Donald hakkındaysa fazla bir şey yazamıyorum artık, bana onun
hakkında yeni ilhamlar veren güzel kokulu bir insana sahip oldum...
aslına bakarsanız şimdi sadece onun için yazıyorum... onun o safça sevgisi için , çıkarsız...

Ben ablamın aşkı mercury ile büyüdüğümden ailemin "geçecek
kızım, bu da geçecek" dediği sözleriyle büyüdüm... geçmek yerine kuvvetlenen dönemlerdeyse "sanırım bende hiç geçmez bu sevgi" diye yineledim kendi kendime...evet geçiyormuş, demek ne kadar acı versede size, içinizde bıraktığı gizli anlamlar yetiyor... geride kalanlarda olan ve hep içlerinde tuttukları gizli aşklar gibi aslında.

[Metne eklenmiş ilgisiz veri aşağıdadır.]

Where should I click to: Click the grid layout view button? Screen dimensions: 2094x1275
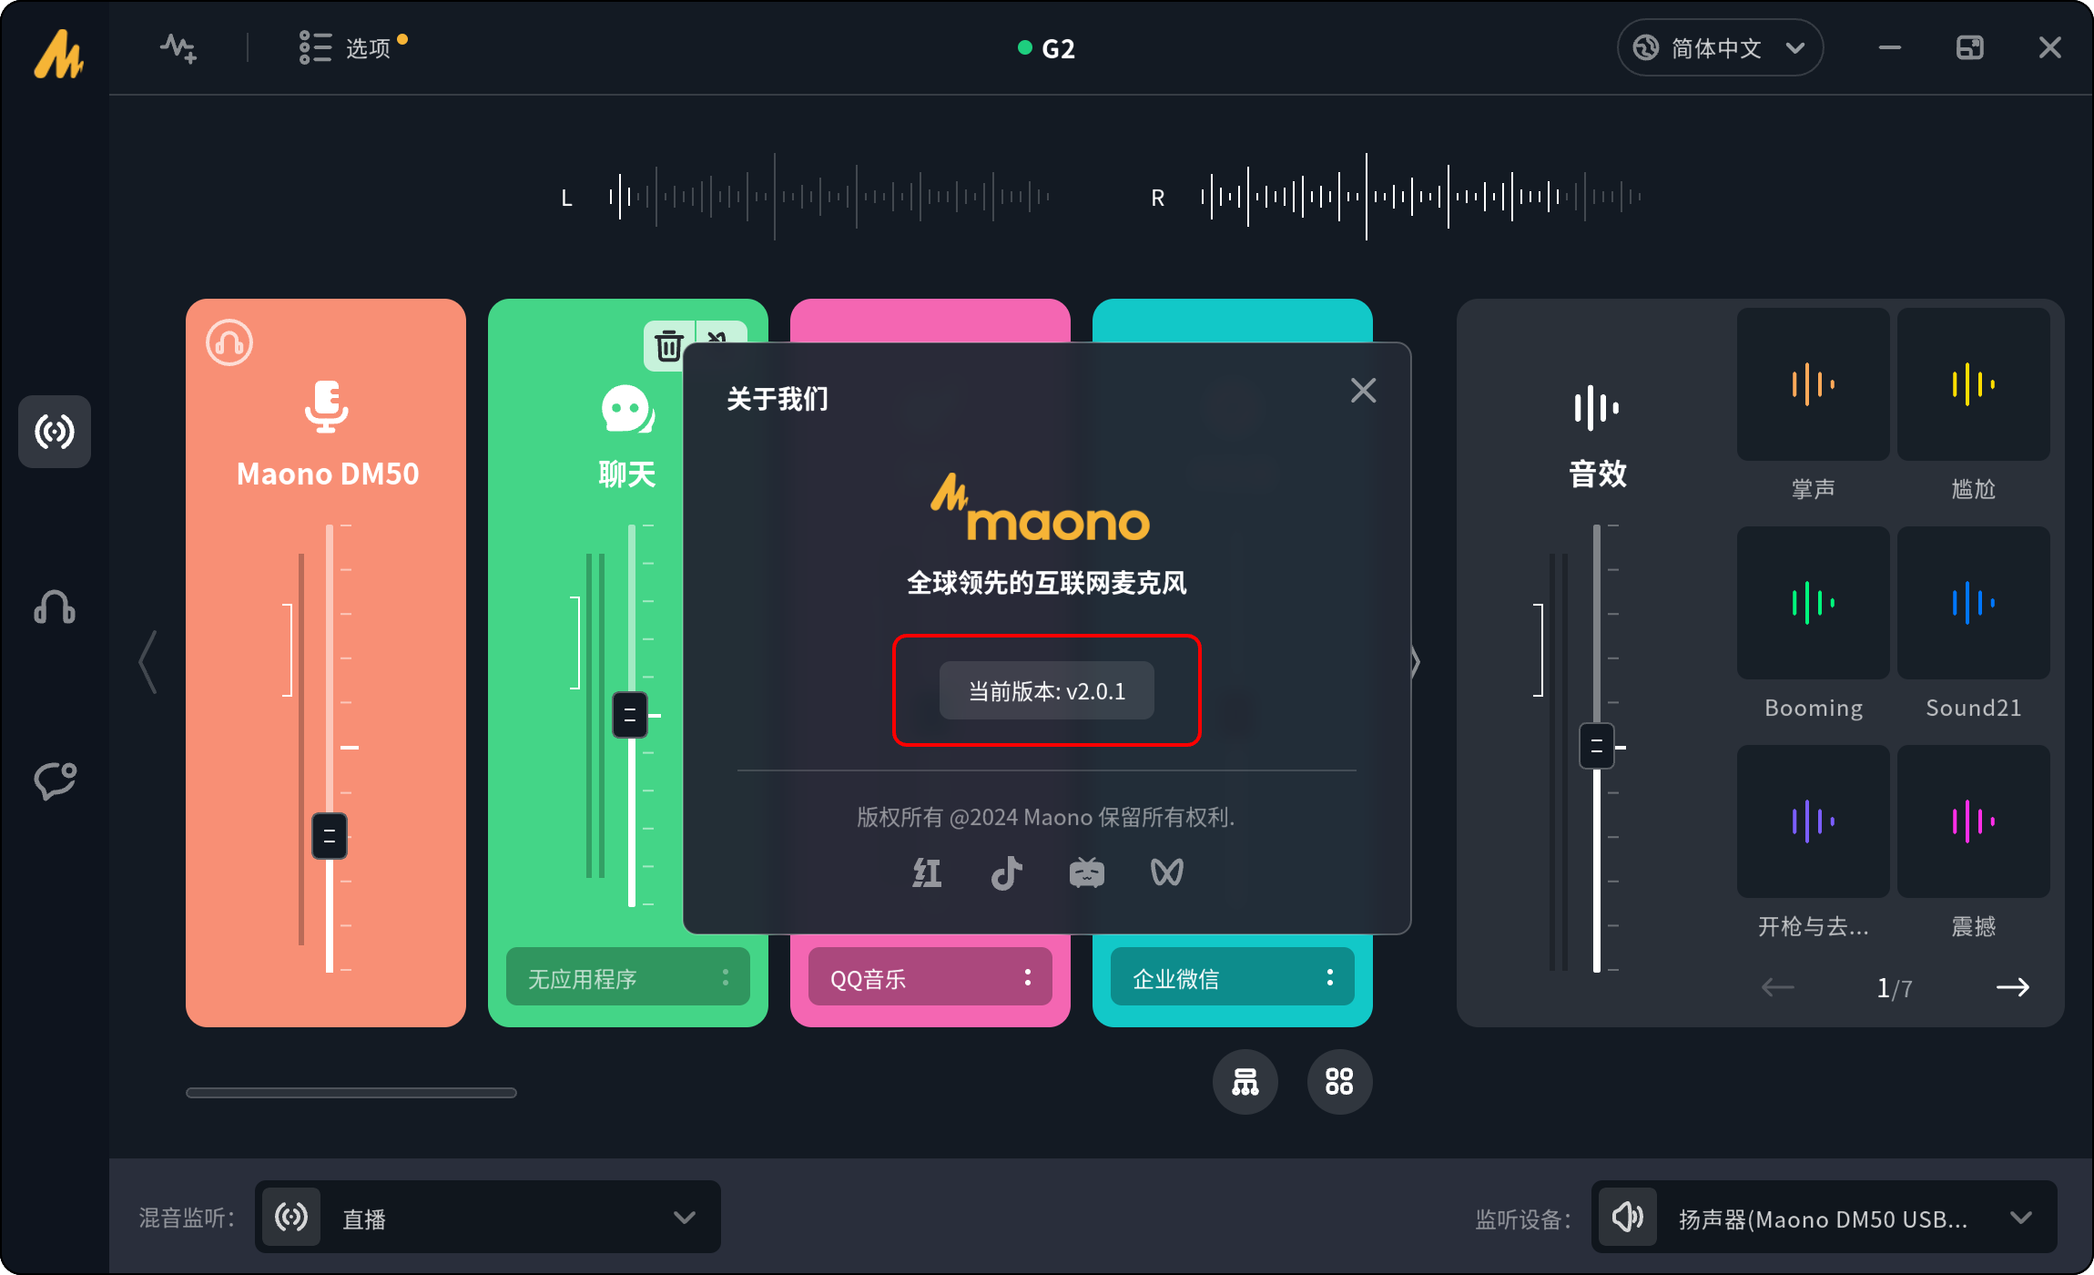1339,1082
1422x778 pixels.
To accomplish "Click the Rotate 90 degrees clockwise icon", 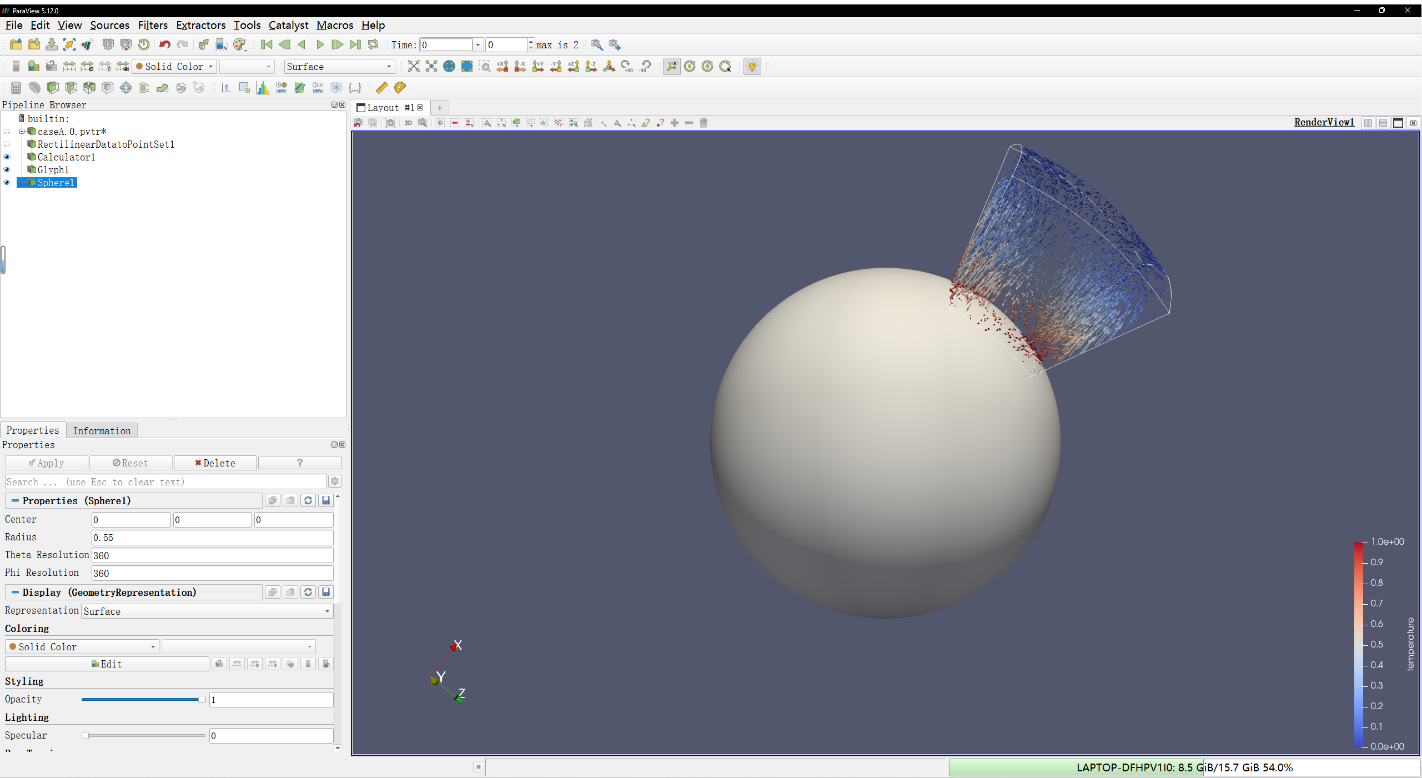I will [627, 67].
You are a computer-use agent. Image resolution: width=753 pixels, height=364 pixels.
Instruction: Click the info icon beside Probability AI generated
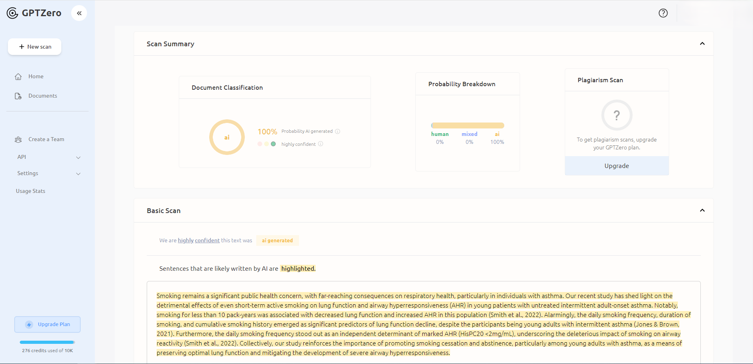pos(338,131)
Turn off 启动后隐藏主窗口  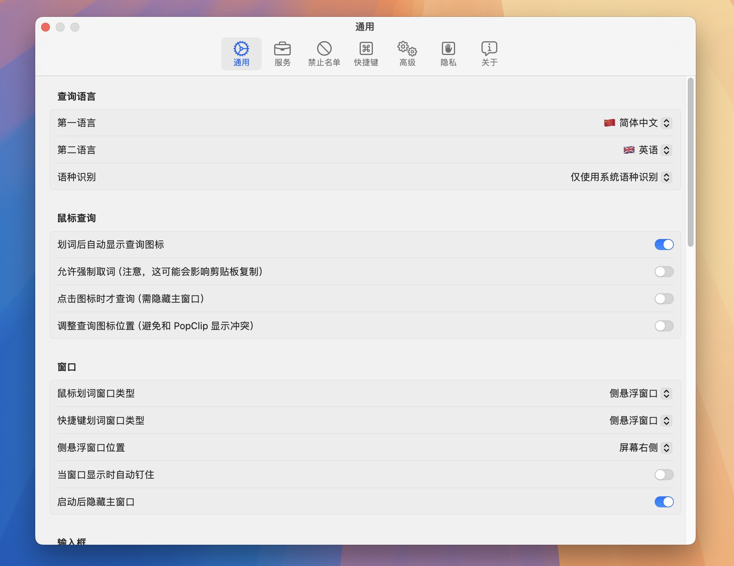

bir şeye tam anlamıyla sahip olamayaşınızın, dokunamayaşınızın verdiği bu his size onu sürekli yaşatma arzusu veriyor.
Hayat garip sürekli bundan bahsediyorum ; sevişmek
isteyebileceğim, evlenmeyi düşünebileceğim tüm erkeklerin ölü olması artık tam anlamıyla aklımda ütopik erkeği yarattığımın bir gerçeği..

sevincimi maruz görün ama bulduktan sonra ölmemeleri, aslında hep ölü olmaları da benim bahtsız olmadığımın göstergesi oluyor... içten içe bunu hissediyorum yani.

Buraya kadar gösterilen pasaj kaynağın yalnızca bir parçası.